As long as we’re talking about things like cabbage, kale and calcium, there isn’t much fighting over my normal versus The Normal. It’s an intellectual exercise, a numbers game in which we agree, generally, to accept some definitions. Even if my normal crosses perpendicular to yours (you say paleo, I say poppycock), we’re relatively peaceful co-existers as long as we stay on a rational, tangible field.
Cross over to a field of dreams, though, and things get tricky, fast. In the realm of abstract thoughts and desires, your normal and mine are no longer intersecting lines but tectonic plates, easier to see than to understand, cumulatively spherical, boundaries ever-changing. It’s hard enough trying to figure out the limits of my own normal here, let alone the dynamics of our convergence. And what you crave in order to restore your normal may not seem normal at all to me.

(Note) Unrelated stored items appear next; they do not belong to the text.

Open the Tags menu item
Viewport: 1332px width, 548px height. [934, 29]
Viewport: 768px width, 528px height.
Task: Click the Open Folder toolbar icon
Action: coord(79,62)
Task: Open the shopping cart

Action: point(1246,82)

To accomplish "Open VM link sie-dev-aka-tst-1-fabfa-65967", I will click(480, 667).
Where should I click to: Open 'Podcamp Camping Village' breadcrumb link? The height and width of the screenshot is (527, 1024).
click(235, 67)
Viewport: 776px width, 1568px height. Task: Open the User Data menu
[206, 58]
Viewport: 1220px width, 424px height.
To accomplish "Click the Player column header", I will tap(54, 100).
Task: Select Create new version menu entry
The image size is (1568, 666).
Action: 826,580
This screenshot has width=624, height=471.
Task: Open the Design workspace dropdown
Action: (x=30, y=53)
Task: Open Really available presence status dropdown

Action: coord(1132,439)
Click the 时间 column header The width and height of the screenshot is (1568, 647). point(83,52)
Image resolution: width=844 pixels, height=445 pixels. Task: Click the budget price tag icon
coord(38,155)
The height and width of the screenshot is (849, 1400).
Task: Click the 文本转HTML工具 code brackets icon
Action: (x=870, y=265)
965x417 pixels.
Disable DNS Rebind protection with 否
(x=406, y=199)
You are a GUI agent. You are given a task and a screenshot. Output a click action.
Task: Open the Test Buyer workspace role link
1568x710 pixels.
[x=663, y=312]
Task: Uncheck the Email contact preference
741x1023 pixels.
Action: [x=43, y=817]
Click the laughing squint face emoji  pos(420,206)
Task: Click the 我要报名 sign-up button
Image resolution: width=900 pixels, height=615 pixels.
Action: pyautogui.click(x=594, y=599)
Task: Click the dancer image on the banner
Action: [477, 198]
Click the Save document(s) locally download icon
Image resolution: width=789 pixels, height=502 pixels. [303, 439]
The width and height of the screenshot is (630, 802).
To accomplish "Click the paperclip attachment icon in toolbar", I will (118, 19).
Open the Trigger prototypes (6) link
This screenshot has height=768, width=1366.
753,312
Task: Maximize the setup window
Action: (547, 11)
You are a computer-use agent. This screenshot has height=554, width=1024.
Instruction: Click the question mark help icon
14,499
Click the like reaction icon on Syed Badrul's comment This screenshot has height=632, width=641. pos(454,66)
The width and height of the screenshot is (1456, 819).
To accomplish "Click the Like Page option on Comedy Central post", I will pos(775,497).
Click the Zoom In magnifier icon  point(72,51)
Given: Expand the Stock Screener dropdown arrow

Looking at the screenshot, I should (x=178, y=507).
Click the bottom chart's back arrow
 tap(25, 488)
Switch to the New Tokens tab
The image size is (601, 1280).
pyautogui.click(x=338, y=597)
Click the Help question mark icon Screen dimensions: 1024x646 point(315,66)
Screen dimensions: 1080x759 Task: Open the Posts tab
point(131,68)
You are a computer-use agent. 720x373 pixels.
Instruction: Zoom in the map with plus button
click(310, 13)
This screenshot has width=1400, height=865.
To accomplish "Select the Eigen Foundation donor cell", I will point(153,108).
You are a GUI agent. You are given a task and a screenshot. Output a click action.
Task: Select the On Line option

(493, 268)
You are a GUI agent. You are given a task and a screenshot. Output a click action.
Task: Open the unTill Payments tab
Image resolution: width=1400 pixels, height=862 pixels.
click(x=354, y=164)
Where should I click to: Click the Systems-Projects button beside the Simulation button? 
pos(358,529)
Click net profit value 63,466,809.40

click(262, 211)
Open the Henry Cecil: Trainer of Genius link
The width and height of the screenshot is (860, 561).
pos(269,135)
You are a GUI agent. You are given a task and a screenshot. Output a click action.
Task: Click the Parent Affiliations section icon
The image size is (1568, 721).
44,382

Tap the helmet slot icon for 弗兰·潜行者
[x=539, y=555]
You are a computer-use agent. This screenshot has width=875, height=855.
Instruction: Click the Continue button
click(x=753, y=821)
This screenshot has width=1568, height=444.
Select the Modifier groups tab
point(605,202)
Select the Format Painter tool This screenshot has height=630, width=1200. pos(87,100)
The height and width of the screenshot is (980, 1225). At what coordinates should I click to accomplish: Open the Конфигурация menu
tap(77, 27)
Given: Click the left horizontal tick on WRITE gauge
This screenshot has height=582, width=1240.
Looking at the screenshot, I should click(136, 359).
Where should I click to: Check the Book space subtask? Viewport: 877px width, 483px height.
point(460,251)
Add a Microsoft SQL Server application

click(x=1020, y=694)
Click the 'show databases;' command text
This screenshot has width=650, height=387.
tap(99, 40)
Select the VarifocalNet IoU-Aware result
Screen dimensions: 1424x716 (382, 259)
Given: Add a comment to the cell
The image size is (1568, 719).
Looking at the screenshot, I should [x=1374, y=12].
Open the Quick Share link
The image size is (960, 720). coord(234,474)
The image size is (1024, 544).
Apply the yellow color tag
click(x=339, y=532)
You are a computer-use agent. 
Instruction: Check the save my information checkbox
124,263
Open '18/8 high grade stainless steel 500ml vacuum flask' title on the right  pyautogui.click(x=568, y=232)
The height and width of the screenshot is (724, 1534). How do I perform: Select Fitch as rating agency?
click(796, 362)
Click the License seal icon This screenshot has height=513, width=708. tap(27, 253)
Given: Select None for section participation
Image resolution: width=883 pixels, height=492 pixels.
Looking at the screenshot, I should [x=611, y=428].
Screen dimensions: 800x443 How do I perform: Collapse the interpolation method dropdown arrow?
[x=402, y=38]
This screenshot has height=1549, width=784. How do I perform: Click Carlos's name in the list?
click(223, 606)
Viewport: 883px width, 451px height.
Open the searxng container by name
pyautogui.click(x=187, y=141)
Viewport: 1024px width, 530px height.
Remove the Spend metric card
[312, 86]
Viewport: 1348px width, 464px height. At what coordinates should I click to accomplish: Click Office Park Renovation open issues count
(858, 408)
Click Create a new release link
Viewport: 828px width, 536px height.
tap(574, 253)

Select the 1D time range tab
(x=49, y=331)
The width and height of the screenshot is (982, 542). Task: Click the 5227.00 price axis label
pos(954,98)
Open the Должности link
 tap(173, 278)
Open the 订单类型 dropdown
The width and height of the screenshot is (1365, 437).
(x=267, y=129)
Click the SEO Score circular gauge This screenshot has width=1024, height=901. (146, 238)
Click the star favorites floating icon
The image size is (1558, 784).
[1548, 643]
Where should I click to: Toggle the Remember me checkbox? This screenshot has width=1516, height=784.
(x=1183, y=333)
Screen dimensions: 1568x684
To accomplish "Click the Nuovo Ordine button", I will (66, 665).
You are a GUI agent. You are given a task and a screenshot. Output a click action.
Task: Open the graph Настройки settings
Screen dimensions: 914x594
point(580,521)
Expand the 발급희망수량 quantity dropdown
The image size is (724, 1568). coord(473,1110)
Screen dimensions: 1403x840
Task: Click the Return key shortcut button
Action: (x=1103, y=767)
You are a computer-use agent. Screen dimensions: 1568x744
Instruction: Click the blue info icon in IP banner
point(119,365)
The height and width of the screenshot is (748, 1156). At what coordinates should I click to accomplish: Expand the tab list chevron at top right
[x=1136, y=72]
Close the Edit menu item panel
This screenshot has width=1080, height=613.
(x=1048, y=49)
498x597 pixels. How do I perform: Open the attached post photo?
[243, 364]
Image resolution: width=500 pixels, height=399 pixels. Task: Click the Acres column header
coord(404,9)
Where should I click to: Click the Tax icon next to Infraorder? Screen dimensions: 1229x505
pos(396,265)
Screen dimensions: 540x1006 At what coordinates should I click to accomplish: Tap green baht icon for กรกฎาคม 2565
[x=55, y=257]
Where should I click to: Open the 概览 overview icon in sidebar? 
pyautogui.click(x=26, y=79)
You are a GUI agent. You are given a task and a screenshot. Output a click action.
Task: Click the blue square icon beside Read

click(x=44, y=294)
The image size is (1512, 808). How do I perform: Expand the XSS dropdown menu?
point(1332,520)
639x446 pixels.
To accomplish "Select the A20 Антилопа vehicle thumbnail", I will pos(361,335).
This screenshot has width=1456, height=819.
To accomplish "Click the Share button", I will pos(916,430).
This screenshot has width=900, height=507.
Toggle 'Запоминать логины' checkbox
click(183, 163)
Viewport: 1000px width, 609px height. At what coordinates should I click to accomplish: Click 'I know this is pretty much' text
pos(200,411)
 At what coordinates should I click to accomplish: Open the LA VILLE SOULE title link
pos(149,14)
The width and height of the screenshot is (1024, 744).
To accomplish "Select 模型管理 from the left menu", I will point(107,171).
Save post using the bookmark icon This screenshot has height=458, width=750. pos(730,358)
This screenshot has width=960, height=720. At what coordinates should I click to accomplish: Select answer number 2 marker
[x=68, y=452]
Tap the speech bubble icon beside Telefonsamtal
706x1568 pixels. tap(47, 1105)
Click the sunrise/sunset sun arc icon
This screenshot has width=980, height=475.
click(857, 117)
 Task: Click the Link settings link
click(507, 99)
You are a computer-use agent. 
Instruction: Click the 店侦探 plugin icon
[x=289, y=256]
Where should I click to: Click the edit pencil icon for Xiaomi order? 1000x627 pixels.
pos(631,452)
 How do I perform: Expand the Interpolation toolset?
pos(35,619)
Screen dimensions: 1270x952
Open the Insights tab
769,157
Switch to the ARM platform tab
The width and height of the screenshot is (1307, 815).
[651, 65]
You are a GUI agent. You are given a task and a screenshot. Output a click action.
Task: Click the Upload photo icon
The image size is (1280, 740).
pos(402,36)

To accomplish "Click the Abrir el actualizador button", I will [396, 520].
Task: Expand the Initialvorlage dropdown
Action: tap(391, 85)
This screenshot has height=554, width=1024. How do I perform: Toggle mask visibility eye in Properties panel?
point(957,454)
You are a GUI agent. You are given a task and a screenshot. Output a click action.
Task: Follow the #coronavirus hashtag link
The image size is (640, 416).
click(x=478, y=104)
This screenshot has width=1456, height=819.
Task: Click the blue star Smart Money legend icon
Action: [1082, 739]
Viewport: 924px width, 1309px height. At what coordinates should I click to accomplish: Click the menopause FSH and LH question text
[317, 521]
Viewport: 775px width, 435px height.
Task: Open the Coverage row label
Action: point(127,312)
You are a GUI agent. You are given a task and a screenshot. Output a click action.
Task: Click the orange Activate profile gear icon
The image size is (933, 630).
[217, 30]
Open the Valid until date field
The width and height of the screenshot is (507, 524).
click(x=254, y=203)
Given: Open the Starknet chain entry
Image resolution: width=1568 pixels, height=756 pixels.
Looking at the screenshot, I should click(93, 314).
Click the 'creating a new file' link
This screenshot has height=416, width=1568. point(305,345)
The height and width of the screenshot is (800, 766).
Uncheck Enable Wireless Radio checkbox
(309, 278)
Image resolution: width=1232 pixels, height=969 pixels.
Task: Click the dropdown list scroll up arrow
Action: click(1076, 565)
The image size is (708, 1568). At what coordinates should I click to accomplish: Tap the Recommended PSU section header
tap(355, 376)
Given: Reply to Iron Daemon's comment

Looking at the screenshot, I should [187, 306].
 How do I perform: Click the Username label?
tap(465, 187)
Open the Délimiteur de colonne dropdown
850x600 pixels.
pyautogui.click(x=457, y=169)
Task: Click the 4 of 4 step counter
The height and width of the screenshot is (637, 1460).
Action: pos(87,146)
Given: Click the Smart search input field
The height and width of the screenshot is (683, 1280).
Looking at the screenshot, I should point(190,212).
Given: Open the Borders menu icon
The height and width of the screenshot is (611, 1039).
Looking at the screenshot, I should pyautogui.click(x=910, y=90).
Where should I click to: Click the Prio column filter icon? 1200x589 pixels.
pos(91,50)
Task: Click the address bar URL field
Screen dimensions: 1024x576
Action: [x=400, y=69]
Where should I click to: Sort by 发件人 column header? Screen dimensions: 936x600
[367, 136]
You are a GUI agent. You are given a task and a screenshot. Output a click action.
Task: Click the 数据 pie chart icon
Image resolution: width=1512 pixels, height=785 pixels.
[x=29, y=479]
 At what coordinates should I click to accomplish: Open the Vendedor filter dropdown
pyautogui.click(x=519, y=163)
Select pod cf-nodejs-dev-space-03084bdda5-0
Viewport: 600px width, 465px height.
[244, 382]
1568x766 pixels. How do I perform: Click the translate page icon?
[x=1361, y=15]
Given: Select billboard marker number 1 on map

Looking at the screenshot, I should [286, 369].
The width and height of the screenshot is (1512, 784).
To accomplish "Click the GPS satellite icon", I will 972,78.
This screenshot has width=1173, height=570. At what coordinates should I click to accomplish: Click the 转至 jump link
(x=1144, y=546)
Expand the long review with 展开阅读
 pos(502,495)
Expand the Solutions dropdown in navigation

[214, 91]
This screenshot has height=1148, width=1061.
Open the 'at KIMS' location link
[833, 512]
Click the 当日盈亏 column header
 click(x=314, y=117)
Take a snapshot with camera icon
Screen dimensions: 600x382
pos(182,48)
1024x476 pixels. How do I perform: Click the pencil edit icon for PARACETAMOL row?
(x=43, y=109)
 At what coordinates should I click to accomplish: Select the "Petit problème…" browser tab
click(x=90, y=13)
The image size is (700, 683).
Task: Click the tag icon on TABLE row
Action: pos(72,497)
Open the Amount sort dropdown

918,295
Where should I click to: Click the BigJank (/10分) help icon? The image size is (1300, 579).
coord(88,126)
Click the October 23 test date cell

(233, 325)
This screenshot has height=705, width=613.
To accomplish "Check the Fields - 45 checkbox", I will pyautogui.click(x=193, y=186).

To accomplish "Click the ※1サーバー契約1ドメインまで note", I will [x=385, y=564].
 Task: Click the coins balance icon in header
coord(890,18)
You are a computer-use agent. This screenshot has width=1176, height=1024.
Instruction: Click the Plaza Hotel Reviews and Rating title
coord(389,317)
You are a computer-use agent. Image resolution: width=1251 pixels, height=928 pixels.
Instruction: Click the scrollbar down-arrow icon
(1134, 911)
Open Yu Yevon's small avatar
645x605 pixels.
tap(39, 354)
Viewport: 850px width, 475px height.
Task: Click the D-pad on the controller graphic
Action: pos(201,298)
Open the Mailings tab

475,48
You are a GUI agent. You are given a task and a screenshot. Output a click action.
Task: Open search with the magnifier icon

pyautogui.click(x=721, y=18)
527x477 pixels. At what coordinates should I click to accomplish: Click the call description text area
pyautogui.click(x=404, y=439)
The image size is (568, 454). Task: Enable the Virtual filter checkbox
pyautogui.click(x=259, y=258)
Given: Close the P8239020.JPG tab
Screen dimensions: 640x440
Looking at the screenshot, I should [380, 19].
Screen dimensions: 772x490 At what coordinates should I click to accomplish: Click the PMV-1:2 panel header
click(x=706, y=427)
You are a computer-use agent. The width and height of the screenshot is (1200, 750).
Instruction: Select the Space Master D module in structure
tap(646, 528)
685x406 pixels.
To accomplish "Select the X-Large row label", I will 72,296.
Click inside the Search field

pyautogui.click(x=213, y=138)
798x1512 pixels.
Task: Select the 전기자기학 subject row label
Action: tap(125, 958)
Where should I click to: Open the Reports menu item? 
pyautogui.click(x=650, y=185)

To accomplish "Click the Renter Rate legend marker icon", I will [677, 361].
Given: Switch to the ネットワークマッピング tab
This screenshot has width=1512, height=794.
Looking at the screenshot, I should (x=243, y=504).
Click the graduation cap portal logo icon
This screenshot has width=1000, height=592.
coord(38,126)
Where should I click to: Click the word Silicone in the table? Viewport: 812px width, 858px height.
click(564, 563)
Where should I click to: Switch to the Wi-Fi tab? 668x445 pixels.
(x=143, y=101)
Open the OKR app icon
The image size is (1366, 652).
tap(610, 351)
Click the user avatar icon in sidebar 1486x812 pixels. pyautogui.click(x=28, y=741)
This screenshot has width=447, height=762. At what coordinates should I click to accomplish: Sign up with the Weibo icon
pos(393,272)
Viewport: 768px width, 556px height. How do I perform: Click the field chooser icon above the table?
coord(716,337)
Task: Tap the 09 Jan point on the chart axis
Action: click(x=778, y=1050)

The brouhaha over the Sports Illustrated swimsuit cover is what started me down this particular rabbit trail of thinking. It is in the bounds of common decency? Can a body like that really be normal?
I tweeted a link to Jennifer Weiner’s recent NYT column (“From SI: the Latest Body Part for Women to Fix”), and in the tweet I pulled out this quote from the article:
“We all have to draw a line in the sand, and mine is underneath the waistband of my Hanes cotton boy shorts.”
I thought it was a good line, one I did not intend to weigh down with added significance. It was, to me, lightly ironic and funny.
A friend responded to my tweet with this:
“@jenniferbalink w/o moral compass who draws lines? each of us=anarchy?”
Yeah, funny not funny.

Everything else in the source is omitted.